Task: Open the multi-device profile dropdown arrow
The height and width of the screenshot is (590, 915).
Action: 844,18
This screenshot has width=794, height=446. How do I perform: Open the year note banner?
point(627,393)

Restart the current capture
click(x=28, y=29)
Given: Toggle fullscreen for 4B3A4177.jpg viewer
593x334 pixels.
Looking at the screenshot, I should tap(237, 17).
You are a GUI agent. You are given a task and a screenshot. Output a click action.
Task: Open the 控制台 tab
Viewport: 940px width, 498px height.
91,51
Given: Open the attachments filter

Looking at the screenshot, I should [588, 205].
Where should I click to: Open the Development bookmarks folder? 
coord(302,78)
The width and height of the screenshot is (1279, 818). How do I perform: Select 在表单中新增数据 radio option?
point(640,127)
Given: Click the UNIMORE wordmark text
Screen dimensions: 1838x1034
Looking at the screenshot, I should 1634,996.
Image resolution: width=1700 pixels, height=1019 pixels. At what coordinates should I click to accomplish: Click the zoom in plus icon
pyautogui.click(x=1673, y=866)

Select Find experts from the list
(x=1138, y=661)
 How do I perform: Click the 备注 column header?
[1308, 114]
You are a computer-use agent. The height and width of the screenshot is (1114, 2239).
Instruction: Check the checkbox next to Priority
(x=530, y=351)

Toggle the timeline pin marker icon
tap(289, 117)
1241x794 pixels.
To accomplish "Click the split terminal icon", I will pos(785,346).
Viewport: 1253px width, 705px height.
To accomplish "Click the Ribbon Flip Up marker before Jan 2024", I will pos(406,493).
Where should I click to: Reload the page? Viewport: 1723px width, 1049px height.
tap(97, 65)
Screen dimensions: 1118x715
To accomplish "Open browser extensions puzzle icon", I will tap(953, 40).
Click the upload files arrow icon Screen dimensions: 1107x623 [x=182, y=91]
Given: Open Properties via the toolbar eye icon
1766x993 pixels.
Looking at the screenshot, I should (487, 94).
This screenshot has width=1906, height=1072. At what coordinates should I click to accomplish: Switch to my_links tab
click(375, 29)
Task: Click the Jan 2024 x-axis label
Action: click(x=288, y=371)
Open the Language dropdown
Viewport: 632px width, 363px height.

§

◆ Task to carry out: Retype every record without alteration.

◆ Result of this task:
Task: Open the multi-device profile dropdown arrow
The height and width of the screenshot is (590, 915).
Action: 844,18
This screenshot has width=794, height=446. How do I perform: Open the year note banner?
point(627,393)

Restart the current capture
click(x=28, y=29)
Given: Toggle fullscreen for 4B3A4177.jpg viewer
593x334 pixels.
Looking at the screenshot, I should tap(237, 17).
You are a GUI agent. You are given a task and a screenshot. Output a click action.
Task: Open the 控制台 tab
Viewport: 940px width, 498px height.
91,51
Given: Open the attachments filter

Looking at the screenshot, I should [588, 205].
Where should I click to: Open the Development bookmarks folder? 
coord(302,78)
The width and height of the screenshot is (1279, 818). How do I perform: Select 在表单中新增数据 radio option?
point(640,127)
Given: Click the UNIMORE wordmark text
Screen dimensions: 1838x1034
Looking at the screenshot, I should 1634,996.
Image resolution: width=1700 pixels, height=1019 pixels. At what coordinates should I click to accomplish: Click the zoom in plus icon
pyautogui.click(x=1673, y=866)

Select Find experts from the list
(x=1138, y=661)
 How do I perform: Click the 备注 column header?
[1308, 114]
You are a computer-use agent. The height and width of the screenshot is (1114, 2239).
Instruction: Check the checkbox next to Priority
(x=530, y=351)

Toggle the timeline pin marker icon
tap(289, 117)
1241x794 pixels.
To accomplish "Click the split terminal icon", I will pos(785,346).
Viewport: 1253px width, 705px height.
To accomplish "Click the Ribbon Flip Up marker before Jan 2024", I will pos(406,493).
Where should I click to: Reload the page? Viewport: 1723px width, 1049px height.
tap(97, 65)
Screen dimensions: 1118x715
To accomplish "Open browser extensions puzzle icon", I will tap(953, 40).
Click the upload files arrow icon Screen dimensions: 1107x623 [x=182, y=91]
Given: Open Properties via the toolbar eye icon
1766x993 pixels.
Looking at the screenshot, I should (487, 94).
This screenshot has width=1906, height=1072. At what coordinates should I click to accomplish: Switch to my_links tab
click(375, 29)
Task: Click the Jan 2024 x-axis label
Action: click(x=288, y=371)
Open the Language dropdown
Viewport: 632px width, 363px height.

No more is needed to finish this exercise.